The last piece epitomises how a work of art, the place it enters and the people who encounter it can come together. The work comprises around 100 model ships from across the world suspended from the nave of the old church. When I entered, someone happened to be playing the organ. As I stood beneath the installation looking up at the bottoms of the boats all facing the altar, I had the distinct feeling that I was underwater, and that I was watching the boats carry human souls towards salvation. It was possibly the most awe-inspiring moment of wonder I experienced during my month in the UK. The installation itself, the structure and atmosphere of the church, the organ music, the manner in which groups of chattering people hushed with an intake of breath and stood mesmerised - just like me - and the notice put up by the church authorities responding to the art work and asking that it be made a permanent installation.

Eight pieces from the 2008 Triennial were selected to remain and become permanent works of art. Eight more will have joined them by now from the 2011 pieces. So Folkestone will - over the years - become inhabited with more and more works of art that people can encounter and engage with in the most unexpected places and ways.


a teddy bear sculpture, one of Tracy Emin's 'Baby Things'
pic: Victoria Long

This is already evident. Tracy Emin's Baby Things (from 2008) - a collection of small sculptures like a shoe, a small glove or a teddy bear are scattered across town. Some are so small that they have to be pointed out - like the glove on spiked fence, which reveals itself as a sculpture only when you touch it. A tiny teddy bear sits under a railway bench on the Folkestone platform. The day I was leaving a little girl spotted it and ran up to it only to discover to her shock and delight that it wasn't the soft toy she had taken it for - all while an adult sat on the bench completely oblivious of its secret resident.

At an international seminar on Public Art organised by the Goethe Institut, Calcutta in March 2010, a noted senior artist had contended that pieces of public art needed to be 'protected' from 'vandalism'. A younger artist had immediately offered a rebuttal, basically saying that once a piece of art is in the public domain, the artist must let go. It no longer is just about the work of art in itself, but how the public views and engages with it. In the same seminar, there was a presentation about Documenta 13 - a festival of commissioned public art similar to the Folkestone Triennial that takes place every five years in the small town of Kassel, Germany. One of the anecdotes related was about an artist who had created an installation of random objects outside a building in a public park. Soon the collection began to grow and change, as people added their own objects, and moved or removed others. Apparently, the artist was overjoyed!

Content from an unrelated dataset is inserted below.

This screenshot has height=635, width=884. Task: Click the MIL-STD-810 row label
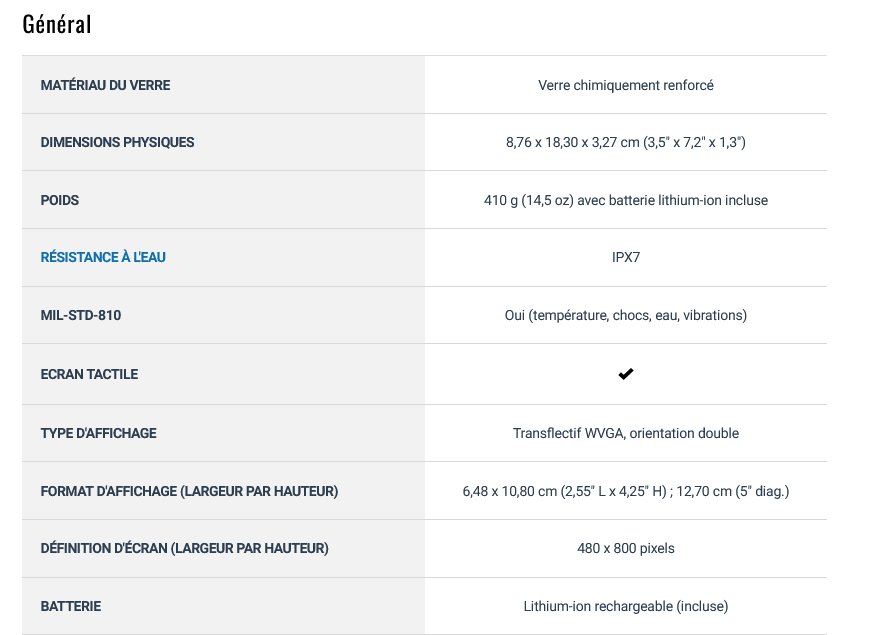tap(81, 315)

Once a year Calcutta gives itself over to a sumptuous celebration of public art - the incredible creativity of the Durga Puja in terms of pandals, idols, lighting, installations, performance and heaven knows what else. The flood of artistry and ideas range from the ridiculous to the sublime, but all are located squarely in the realm of an uncategorised public. Anyone can enjoy and interact with these expressions celebrating the annual homecoming of Durga - and indeed, everyone does.


children playing with Cornelia Parker's 'Folkestone Mermaid'
pic: Victoria Long

One of the images that will remain with me from Folkestone is that of two children clambering all over the Folkestone Mermaid gurgling with laughter lost in their own imaginary game. Their curiosity had been piqued, their imagination stirred, their perspective of their beach slightly altered ... and they were having a whole load of fun.

I believe that their lifelong engagement with art has begun.


Vikram Iyengar is a Kathak dancer, choreographer, theatre director and performing arts researcher based in Calcutta where he heads the performance company, Ranan. His recent visit to the UK was to work with Transport Theatre, Folkestone on the first phase of a performance project part funded by the British Council's 'Connections through Culture' programme.